01/09/2009. Contributed by Gareth D. Jones
pub: HarperCollins. 487 small enlarged paperback. Price: £ 6.99 (UK). ISBN: 978-0-00-729954-6. pub: Delacorte Press/Random House. 356 page enlarged illustrated hardback. Price: $25.00 (US), $28.95 (CAN). ISBN: 978-0-553-80753-0.
check out websites: www.harpercollins.co.uk, www.bantemdell.com and www.warrenfahy.com
When a boat-load of reality TV scientists arrive at remote Henders Island, they discover an ecosystem from their nightmares. Isolated for aeons, the life-forms they discover are stranger than any aliens and are potently inimical to the rest of terrestrial life. Warren Fahy has done his homework on the subject and 'Fragment' is packed out with anatomical detail and plausible-sounding scientific theories to explain the fantastic creatures. This academic detail, though, is just one aspect of a fascinating book.
As the US Navy arrives and brings with it a selection of eminent scientists, we're treated to a wide variety of viewpoints as the island is explored and its future discussed. The astounding complexity of the island's wildlife and the methods used to explore and catalogue it make this an intriguing story with plenty of 'Jurassic Park' moments to keep you on the edge of the seat. Some of the characters are less convincing though.
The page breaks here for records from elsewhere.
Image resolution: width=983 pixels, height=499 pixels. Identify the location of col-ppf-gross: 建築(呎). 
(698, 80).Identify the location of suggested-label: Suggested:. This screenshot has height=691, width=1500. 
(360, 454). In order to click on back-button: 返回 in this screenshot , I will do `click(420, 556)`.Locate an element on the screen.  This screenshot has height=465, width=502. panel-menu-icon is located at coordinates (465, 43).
Thatcher Redmond, the popular TV scientist, is completely amoral and egocentric and has no redeeming features. He makes an excellent antagonist, but is rather two-dimensional. There's also an over-the-top presidential advisor, several military types whose lines could have been cut from any other action film and a TV producer who is only after the ratings. Nell Duckworth is the best developed character. We're given an insight into why she joined the 'SeaLife' reality show, stays on to help the Navy and how her feelings for the island gradually change.
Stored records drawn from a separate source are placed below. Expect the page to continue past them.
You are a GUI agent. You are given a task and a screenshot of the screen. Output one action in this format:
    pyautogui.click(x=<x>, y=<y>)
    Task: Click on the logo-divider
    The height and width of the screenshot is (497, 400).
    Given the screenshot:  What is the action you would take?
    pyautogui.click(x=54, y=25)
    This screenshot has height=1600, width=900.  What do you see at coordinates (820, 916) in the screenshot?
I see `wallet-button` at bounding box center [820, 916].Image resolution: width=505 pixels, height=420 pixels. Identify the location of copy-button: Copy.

Despite the somewhat stereotyped characters, especially with the minor players, the pace keeps you enthralled. For a time it's hard to keep up with the discoveries, but slowly the island becomes frighteningly familiar. I only discovered near the end that there's a map and a couple of excellent anatomical drawings at the back of the book which help to keep track of what happens.
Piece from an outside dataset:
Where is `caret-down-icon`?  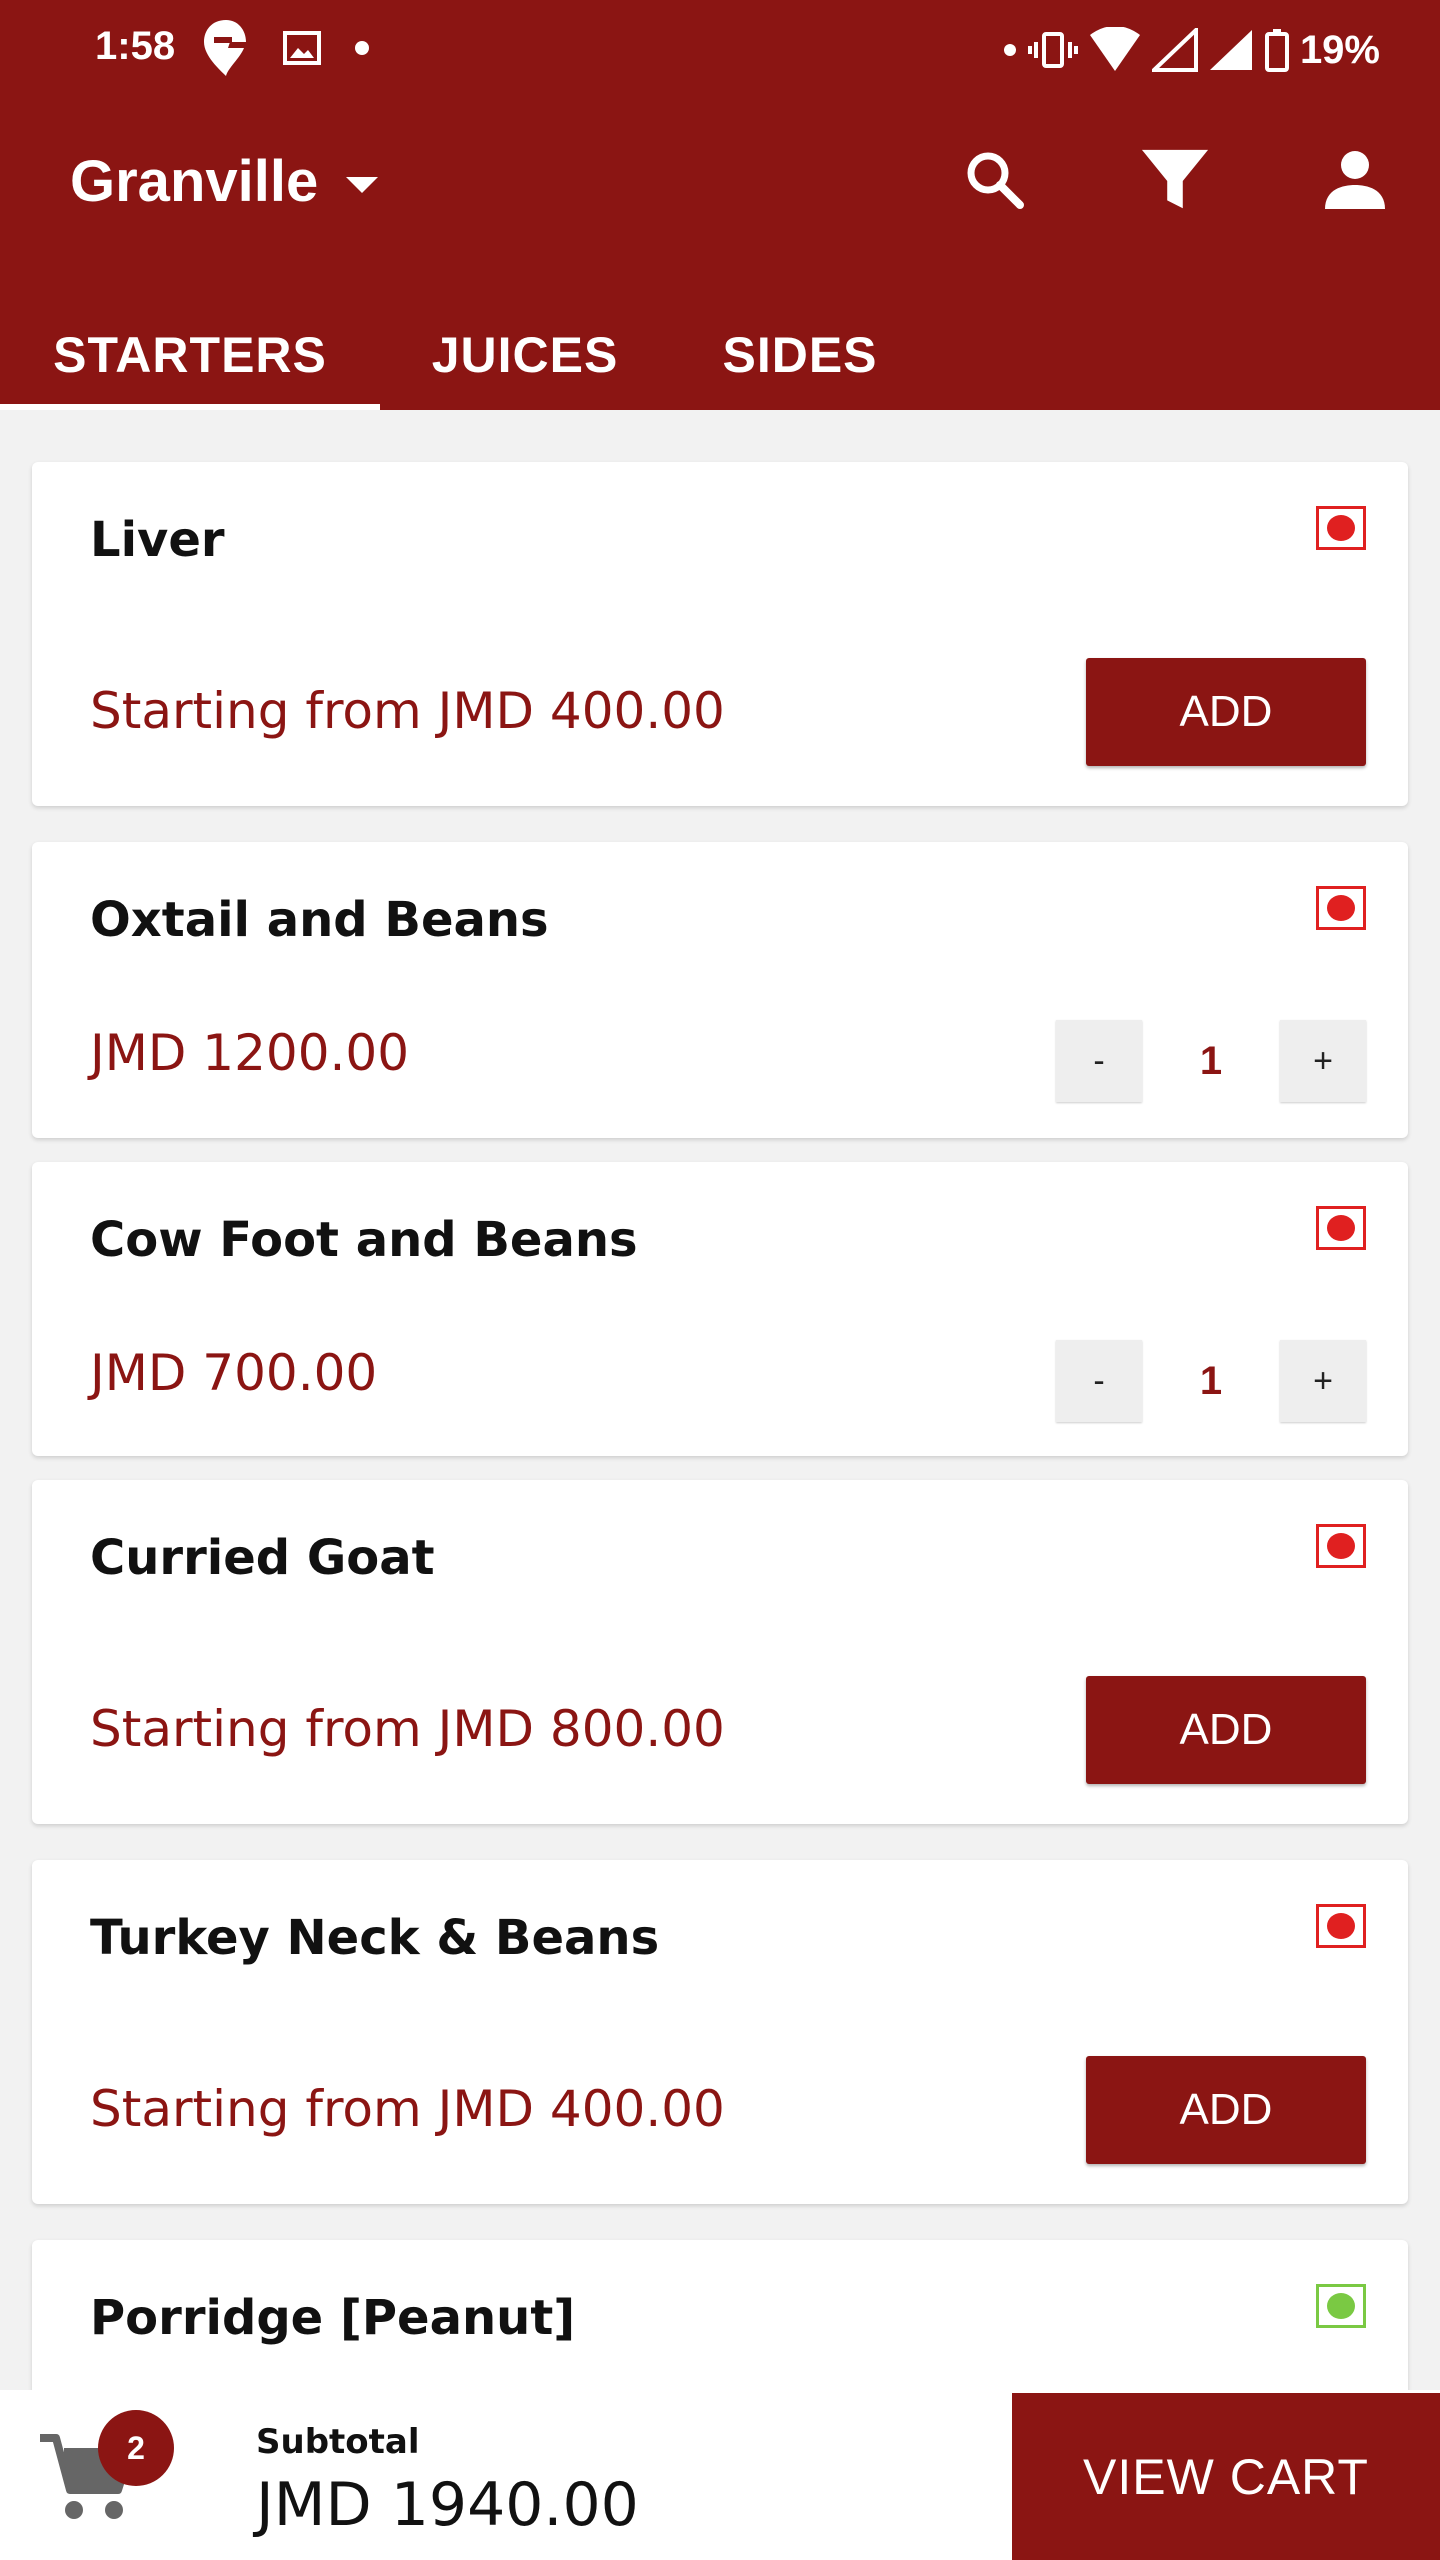 caret-down-icon is located at coordinates (362, 184).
This is first and foremost an adventure story, with the fictional science so cleverly blended into real life that it probably won't be considered Science Fiction by anybody. Oddly, though, if you were to change the explanation for the island's ecology and decide that it was imported from another planet, then it would be Science Fiction. Such is the blurriness of cross-genre boundaries.